How is it wrong to put an alias when wget and curl are not standard Windows applications? Sure a lot of people use them but it's easy enough to create a new alias.
Don't people have better things to do than bitch about an alias??
Perhaps MS had goals on their inception to make the commandlets behave more like the true applications then changed directions.
I think the outrage is over the fact that MS broke any use of the command wget or curl and also, it doesn't even provide a compatible alternative to what they were aliasing ala busybox.
That's great and all but their alias does not support all the switches of wget/curl. I have both installed as compiled windows binaries on my machine and was pulling my hair out wondering what the hell was going on.

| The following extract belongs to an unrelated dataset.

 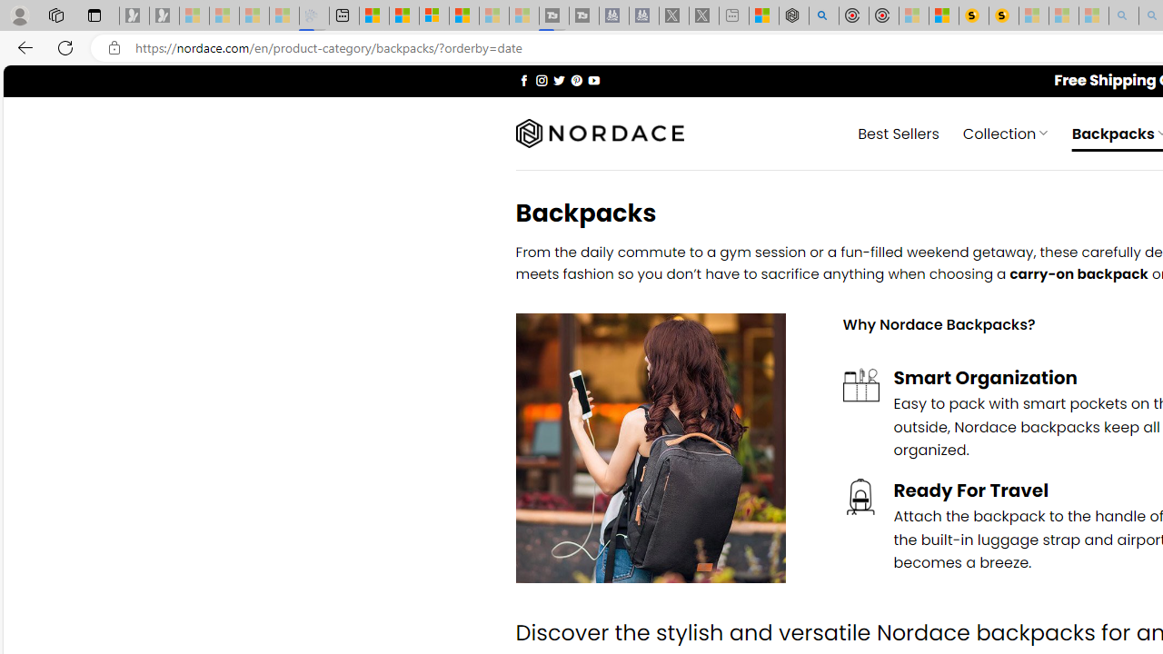 I want to click on 'X - Sleeping', so click(x=703, y=15).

Yes, because all that is needed for something to be "trademarked" is for someone to use the term "in commerce" in a consistent fashion and to build an audience of expectation for what that word means in a specific region and context of discourse. When I see "curl", I know what that is: I know what it is supposed to be, and so it is trademarked in most reasonable countries. I assume your question is "did they register their trademark?", but one does not need to register one's trademark to receive the protections of a trademark, as that would make the law somewhat useless: the goal of trademark law is in many ways to protect users who are being tricked, not trademark owners.
cURL: https://curl.haxx.se/legal/thename.html, so it seems he has not obtained a trademark on this in the US and lives in Sweden, where trademarks aren't a legal thing.
wget is a GNU project (now at least, originally?). They seem to (makes sense) have a thing against acknowledging trademarks period. So I'm not sure it'd make sense for them to even try to enforce a trademark should someone make a product named (or alias their product to the name) wget.
Trademarks aren't a universal thing, not every country or culture will have an equivalent concept, legal or otherwise. And if products aren't trademarked then claiming trademark abuse is inaccurate.
Don't people have better things to do than bitch about an alias??
Perhaps MS had goals on their inception to make the commandlets behave more like the true applications then changed directions.